Every single assassination target in the game can be defused or removed without killing them, and each one allows a different take on the problem. In each case, these methods are questionably better or worse than the alternatives, and offer you, in return, some small amount of money and a smug feeling of superiority. Interestingly, if you ‘kill’ one target in a nonlethal fashion, you find the same guy several days later, dying of the plague – asking the question of just how non-violent an end did you really give the guy?

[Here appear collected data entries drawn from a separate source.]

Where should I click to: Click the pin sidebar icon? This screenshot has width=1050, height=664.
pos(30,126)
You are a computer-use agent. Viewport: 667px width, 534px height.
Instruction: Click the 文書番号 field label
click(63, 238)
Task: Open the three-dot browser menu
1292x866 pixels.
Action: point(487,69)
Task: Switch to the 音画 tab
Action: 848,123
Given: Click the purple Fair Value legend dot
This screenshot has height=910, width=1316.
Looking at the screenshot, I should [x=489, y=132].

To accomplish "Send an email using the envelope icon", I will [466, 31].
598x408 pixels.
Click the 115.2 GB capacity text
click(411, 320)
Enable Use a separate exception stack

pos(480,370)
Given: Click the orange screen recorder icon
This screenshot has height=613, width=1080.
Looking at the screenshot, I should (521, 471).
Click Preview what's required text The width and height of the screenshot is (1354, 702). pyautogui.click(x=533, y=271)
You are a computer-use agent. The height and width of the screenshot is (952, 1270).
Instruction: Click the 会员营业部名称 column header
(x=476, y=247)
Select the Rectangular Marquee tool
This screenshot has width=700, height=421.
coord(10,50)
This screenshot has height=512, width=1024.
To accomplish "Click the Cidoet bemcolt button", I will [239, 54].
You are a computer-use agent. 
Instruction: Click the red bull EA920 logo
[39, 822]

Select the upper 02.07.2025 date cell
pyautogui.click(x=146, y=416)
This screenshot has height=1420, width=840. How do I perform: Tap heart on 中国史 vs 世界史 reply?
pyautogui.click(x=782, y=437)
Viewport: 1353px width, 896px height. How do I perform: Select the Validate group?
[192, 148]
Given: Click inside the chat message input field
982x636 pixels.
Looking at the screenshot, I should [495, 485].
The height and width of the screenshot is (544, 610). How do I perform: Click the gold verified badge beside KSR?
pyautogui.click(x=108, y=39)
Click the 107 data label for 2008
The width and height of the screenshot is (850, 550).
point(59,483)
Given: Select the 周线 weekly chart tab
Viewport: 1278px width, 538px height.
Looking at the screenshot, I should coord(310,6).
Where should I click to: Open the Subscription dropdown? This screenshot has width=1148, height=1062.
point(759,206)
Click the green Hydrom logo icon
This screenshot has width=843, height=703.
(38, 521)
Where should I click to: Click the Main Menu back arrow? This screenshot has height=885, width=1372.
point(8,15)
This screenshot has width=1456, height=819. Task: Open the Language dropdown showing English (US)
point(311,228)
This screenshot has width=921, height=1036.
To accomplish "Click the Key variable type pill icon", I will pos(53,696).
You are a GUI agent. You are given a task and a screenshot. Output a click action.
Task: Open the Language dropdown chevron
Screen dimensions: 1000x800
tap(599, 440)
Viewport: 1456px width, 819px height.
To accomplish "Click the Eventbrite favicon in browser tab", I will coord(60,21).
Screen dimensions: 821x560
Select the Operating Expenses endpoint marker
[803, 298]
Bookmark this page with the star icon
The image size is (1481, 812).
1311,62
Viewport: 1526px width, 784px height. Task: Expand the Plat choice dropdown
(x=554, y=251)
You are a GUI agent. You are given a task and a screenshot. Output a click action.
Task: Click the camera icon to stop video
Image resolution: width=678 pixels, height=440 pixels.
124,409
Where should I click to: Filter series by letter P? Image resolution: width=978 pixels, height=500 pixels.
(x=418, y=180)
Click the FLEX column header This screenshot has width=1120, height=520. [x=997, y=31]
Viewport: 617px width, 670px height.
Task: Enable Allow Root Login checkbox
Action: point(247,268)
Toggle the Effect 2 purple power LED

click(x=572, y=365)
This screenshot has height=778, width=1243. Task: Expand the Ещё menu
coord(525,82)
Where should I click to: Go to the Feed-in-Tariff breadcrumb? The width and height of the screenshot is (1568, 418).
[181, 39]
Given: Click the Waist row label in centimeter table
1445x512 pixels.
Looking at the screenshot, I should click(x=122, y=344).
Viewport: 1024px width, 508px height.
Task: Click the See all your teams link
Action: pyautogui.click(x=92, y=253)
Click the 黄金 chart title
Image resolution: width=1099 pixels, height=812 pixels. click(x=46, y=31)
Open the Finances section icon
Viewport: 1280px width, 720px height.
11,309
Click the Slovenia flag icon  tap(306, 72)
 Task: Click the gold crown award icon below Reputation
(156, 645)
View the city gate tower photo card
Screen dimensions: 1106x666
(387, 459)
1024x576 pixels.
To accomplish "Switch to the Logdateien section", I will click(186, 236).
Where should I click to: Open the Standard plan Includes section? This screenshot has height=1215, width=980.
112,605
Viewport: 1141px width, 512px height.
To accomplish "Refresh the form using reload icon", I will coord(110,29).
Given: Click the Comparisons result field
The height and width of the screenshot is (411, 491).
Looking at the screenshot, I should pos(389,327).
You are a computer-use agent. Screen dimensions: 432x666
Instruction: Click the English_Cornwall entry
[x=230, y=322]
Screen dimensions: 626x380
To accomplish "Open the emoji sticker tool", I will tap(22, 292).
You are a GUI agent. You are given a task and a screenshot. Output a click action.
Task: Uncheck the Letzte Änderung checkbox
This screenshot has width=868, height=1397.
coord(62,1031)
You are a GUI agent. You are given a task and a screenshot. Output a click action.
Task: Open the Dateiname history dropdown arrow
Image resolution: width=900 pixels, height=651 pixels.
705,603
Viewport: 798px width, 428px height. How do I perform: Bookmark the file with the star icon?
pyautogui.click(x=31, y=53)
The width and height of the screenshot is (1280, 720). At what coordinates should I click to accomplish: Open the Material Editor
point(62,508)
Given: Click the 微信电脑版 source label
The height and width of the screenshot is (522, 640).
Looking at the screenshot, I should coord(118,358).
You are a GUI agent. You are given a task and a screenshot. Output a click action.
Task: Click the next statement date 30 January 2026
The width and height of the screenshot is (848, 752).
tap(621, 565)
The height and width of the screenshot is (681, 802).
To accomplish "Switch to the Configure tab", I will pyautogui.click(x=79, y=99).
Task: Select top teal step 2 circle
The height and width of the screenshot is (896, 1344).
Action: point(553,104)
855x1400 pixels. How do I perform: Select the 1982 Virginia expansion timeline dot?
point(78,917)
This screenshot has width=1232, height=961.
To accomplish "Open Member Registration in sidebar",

I think that games like this are a rare pleasure to be enjoyed, because more often than not, they are incredibly expensive to make. I’m not saying I have insights into Arkane’s production costs or anything, but this game has some Shenumue-1 levels of detail in its environments, with multiple different pathways through cities on multiple different levels, art assets that are used just once and full voice acting. You couldn’t have made this game on the cheap, it’s just not reasonable, and even as an excellent game in its genre with critical acclaim all about, Dishonored was still exceeded in its launch month by Pokemon Black Version 2, Resident Evil 6 and NBA 2K13. Those three games are sequels of sequels, tie-in franchise games, and in the case of Resident Evil 6, was a piece of shit. I think that games like Dishonored are like drunken dares the gaming industry has going on, where the sensible spreadsheet men try it out, don’t get the effect they wanted, and swear off them for a few years. Then, a few years later, someone decides to give it a shot, and the budget for that game gets to be enormous and we wind up with this excellent game – but we shouldn’t expect another. Bethesda have announced an interest in making a franchise out of Dishonored, but right now they’re working on another Thief game.

Verdict

I think it’s been fairly obvious so far, but I want to underscore this point. I fucking loved this game, and I did so for reasons other than simply enjoying its gameplay experience and setting. I loved how it told its story, I loved the character it let me play, and I loved the variety and thought that had to be put into the world of the game. While I can say that Dishonored is not for everyone, I can also say that the marks against it are much more fiddly and precise than the marks in its favour.

Buy it if:

  • You like first-person stealth games.
  • You enjoy exploration as a mechanic unto itself.
  • You enjoyed Thief and Assassin’s Creed.
  • You like the idea of a moral choice system that doesn’t try to be too absolute.
  • You enjoy ‘dad’ character roles.
  • You like a patiently paced story.

Avoid it if:

  • You’re sensitive to animal cruelty or signs of endemic disease.
  • You want a more straightforwards run-and-gun cover-based shooting FPS.
  • You felt Bioshock was too slow-paced.
  • You dislike little girls as depicted in media.